We implemented a CDSS for AKI on the basis of the KDIGO clinical practice guidelines.⁶ The alert was implemented across all adult hospitals within the University of Pittsburgh Medical Center (UPMC) system in October of 2013. As part of the quality improvement project, we collected data from the EMR for 12 months (from October of 2012 to September of 2013) before the alert (prealert) and for 24 months after the alert (from October of 2013 to September of 2015), after AKI alert implementation (postalert). The project was approved by the UPMC Quality Improvement committee. Our analysis included adult participants (aged >18 years) admitted to UPMC floors or intensive care units with at least one serum creatinine value recorded in the EMR. The sole exclusion criterion was ESRD before admission. Patients with functioning renal transplants were not excluded.

CDSS Procedures

The CDSS was designed to alert clinicians of “possible AKI” according to changes in the serum creatinine concentration. Because the CDSS included patients outside the intensive care unit where urine output could not be reliably obtained, only the serum creatinine concentration was considered. The system determined a reference serum creatinine value, as per the KDIGO guidelines,⁶ according to the lowest value between the baseline (see below) and admission serum creatinine. The baseline serum creatinine was defined as the lowest value for the patient in the EMR for the previous 12 months before admission. This approach is known to be over-sensitive compared with median values.²⁷ However, our intent was to maximize sensitivity. If no baseline was available in the EMR and the patient did not have a history of CKD, we estimated the baseline on the basis of back-calculation using the Modification of Diet in Renal Disease equation as previously described.^27,28 If a history of CKD was recorded and no baseline creatinine was available, the admission serum creatinine was used as the reference serum creatinine.

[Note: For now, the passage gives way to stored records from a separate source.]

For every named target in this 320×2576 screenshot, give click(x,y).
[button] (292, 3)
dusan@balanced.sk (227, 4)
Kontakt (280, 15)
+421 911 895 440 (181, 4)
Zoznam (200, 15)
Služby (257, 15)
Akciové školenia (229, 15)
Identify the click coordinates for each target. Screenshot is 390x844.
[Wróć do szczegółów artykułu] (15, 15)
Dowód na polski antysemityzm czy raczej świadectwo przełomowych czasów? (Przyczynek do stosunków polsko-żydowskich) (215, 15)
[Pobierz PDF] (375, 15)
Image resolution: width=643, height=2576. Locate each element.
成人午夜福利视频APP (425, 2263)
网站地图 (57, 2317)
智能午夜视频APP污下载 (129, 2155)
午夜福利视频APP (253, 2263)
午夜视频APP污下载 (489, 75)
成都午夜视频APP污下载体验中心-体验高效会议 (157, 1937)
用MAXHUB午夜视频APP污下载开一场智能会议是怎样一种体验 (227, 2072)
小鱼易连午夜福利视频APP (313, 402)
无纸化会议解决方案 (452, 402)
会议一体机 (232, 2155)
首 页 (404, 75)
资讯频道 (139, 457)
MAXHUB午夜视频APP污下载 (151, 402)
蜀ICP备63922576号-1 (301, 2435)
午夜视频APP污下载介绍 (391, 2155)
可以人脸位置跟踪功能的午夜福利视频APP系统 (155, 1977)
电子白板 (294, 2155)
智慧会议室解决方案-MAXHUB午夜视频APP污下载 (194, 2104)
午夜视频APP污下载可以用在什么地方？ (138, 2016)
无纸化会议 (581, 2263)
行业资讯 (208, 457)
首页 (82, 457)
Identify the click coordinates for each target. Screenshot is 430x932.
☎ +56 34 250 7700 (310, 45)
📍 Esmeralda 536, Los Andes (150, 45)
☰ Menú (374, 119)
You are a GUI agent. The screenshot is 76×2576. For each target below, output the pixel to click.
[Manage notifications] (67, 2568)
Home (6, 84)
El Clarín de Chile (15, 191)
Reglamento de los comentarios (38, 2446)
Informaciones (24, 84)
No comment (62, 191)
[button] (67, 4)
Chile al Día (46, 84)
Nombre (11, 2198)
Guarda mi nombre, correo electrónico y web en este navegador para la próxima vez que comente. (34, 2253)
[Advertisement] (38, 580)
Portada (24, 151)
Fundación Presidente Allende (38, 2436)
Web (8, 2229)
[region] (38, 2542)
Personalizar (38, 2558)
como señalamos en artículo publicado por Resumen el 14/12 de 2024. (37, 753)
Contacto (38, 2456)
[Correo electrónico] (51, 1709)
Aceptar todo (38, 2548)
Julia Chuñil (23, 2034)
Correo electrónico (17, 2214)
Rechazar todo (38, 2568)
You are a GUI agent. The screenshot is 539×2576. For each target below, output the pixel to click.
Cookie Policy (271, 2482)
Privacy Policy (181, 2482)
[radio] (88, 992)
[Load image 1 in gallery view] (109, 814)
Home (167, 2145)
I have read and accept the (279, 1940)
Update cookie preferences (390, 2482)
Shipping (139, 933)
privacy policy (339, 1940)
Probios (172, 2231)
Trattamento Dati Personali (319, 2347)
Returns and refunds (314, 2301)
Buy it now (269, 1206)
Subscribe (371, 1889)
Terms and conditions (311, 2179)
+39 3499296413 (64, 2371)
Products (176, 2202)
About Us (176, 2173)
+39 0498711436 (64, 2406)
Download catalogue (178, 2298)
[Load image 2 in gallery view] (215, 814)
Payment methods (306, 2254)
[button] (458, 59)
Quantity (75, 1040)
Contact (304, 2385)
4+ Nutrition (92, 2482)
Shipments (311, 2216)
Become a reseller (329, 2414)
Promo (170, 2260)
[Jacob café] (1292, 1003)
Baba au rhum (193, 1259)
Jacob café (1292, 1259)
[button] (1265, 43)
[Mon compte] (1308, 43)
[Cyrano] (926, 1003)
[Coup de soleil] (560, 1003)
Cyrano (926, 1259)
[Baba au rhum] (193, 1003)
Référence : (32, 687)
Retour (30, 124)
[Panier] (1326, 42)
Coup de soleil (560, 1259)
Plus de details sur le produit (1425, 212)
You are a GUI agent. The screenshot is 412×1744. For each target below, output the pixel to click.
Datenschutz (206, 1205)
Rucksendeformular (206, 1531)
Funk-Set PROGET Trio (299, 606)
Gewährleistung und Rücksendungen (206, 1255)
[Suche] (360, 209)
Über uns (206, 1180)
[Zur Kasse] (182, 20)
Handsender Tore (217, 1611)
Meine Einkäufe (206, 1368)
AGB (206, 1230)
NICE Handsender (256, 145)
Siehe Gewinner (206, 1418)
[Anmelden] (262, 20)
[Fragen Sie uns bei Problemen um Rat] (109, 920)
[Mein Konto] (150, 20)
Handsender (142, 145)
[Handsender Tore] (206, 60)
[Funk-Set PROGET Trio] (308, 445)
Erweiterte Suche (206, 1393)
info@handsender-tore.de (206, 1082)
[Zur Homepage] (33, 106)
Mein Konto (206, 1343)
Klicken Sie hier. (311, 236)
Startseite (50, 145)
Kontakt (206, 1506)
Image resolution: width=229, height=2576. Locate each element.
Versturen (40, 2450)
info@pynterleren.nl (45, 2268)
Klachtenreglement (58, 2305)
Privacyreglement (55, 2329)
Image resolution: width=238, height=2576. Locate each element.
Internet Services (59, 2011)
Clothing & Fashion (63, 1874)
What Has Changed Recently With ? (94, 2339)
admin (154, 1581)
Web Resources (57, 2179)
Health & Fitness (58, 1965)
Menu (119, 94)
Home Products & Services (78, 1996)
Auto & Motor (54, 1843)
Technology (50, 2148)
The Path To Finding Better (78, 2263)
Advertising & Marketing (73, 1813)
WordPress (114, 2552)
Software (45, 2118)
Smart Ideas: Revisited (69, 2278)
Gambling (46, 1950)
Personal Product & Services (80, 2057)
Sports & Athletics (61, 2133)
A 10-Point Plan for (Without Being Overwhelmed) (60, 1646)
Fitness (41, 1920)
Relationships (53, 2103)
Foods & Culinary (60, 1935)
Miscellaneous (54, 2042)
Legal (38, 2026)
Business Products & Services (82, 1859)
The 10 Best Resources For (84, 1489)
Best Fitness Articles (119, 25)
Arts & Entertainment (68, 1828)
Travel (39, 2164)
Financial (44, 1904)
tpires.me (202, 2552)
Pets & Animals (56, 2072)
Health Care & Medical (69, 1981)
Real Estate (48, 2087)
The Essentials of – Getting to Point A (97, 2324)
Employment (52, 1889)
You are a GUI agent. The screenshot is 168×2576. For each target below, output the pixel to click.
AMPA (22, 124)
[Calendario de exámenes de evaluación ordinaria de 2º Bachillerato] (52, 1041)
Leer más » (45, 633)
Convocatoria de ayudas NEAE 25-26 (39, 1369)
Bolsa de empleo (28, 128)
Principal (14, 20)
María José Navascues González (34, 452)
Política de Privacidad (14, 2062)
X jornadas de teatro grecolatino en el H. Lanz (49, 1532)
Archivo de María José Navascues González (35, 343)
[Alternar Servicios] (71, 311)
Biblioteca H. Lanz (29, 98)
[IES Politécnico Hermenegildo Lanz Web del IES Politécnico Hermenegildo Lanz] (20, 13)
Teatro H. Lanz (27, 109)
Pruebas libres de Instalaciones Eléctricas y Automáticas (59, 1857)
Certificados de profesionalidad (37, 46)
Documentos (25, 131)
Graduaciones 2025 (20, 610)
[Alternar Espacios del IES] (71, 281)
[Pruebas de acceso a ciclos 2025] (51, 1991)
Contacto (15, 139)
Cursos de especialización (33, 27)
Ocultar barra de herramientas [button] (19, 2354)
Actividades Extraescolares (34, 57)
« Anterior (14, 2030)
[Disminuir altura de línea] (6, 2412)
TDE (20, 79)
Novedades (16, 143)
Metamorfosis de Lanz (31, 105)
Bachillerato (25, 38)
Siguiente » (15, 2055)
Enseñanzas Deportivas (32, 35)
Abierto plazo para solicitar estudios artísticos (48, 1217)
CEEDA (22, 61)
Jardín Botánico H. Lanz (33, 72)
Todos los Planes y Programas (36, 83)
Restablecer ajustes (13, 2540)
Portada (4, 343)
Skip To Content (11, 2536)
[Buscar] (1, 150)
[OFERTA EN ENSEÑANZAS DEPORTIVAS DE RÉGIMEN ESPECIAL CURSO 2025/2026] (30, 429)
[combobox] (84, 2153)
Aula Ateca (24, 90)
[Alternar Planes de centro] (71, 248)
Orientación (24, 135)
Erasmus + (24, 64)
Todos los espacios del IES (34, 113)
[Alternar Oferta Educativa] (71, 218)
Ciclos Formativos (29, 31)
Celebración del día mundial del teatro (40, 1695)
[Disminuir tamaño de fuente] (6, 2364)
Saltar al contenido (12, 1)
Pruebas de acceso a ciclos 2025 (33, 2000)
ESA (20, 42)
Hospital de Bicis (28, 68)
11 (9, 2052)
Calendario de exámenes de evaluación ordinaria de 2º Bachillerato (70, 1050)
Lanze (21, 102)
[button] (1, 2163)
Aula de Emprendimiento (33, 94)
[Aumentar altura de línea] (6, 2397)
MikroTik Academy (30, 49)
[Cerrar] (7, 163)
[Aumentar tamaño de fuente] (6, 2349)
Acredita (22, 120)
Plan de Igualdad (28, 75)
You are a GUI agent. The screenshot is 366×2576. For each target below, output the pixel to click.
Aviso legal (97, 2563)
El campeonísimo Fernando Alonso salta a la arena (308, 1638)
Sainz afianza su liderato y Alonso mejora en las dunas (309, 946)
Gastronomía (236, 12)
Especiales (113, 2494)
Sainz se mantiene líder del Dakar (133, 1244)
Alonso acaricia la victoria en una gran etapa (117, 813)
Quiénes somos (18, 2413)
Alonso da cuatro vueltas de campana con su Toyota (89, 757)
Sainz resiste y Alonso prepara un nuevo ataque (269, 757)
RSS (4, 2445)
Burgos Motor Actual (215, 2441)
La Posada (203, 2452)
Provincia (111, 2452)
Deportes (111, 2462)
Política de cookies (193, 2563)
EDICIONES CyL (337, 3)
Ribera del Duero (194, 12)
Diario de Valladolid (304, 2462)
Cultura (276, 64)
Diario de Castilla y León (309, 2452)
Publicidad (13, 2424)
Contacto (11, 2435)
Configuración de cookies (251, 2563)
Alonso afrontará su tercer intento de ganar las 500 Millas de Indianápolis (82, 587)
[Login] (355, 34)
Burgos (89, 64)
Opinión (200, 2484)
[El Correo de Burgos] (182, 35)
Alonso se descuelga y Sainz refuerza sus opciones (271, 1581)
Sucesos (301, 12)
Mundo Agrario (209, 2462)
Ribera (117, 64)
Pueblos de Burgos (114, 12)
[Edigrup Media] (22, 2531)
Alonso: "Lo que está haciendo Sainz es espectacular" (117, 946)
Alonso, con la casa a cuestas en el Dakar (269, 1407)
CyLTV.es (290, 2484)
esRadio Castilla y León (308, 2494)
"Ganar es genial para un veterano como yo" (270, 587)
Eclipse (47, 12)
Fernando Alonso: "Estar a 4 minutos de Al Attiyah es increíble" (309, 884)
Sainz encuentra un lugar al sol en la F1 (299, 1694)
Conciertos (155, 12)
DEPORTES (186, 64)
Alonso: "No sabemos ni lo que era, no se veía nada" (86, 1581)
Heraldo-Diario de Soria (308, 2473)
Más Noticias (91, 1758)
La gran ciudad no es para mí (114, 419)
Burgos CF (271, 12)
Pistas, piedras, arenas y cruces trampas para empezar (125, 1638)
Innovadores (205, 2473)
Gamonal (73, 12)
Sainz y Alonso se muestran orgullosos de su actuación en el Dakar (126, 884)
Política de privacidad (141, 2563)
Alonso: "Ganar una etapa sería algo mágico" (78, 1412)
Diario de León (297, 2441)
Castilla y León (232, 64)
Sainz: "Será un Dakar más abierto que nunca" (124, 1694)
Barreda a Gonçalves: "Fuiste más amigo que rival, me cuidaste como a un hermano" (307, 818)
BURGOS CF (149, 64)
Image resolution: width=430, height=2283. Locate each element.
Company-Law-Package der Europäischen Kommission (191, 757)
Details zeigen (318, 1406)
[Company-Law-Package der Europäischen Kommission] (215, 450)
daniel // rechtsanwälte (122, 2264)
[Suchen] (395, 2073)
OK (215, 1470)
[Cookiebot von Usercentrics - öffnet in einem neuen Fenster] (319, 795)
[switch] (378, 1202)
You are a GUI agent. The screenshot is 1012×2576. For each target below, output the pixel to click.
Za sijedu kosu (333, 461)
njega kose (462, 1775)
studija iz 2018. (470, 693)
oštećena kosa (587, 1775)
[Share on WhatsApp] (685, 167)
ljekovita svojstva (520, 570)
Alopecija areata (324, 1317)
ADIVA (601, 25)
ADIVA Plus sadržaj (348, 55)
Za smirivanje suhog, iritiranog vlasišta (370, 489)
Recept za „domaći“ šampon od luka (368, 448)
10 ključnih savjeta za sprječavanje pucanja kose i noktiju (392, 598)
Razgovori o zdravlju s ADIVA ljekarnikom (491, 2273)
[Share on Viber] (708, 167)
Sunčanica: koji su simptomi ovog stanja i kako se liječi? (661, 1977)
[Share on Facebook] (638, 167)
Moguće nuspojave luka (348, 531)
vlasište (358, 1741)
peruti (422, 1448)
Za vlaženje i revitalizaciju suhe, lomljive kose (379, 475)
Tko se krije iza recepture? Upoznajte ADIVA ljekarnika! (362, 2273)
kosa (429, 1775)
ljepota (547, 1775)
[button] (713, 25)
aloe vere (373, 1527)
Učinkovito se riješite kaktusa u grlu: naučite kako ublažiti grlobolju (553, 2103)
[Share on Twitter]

Next, the CDSS compared the serum creatinine from the first encounter to the reference serum creatinine. If an increase of 50% or more was detected, an AKI alert was returned. For subsequent creatinine values, an increase of 0.3 mg/dl or more from a previous creatinine within 52 hours was used to trigger the alert (on the basis of a 48-hour rule with a 4-hour buffer for reporting). For each AKI alert, the CDSS posted possible AKI next to the corresponding serum creatinine value in the hospital’s EMR (Cerner PowerChart; Cerner Corporation, Kansas City, MO). Clicking on the possible AKI result provided the following information to the clinician: (1) the reference creatinine used for the alert and how it was derived, (2) the stage of AKI according to the KDIGO classification system (see Supplemental Table 4), and (3) a prompt to consult renal medicine or intensive care (with corresponding pager numbers provided). An example of the alert text is shown in Figure 1.

Statistical Analyses

Our primary outcomes were hospital mortality and LOS in days. Secondary outcomes were use of dialysis, days of nephrotoxic drug exposures, and consults for nephrology and critical care medicine. We abstracted data from the EMR on patient characteristics, including demographics, admission location, dates of admission and discharge, and vital status at discharge. In bivariate analyses, generalized linear regression models were used, with clustered sandwich estimators to account for intragroup correlation within patients. In multivariable analyses, linear trends for LOS and mortality were modeled using negative binomial mixed-effects regression and logistic mixed-effects regression, respectively. All multivariable models adjusted for time in quarters, alert status, the interaction between the postalert indicator and AKI diagnosis (International Classification of Diseases Revision 9 codes 584.5, 584.6, 584.7, 584.8, and 584.9), the Charlson Comorbidity Index,²⁹ age, race, and sex.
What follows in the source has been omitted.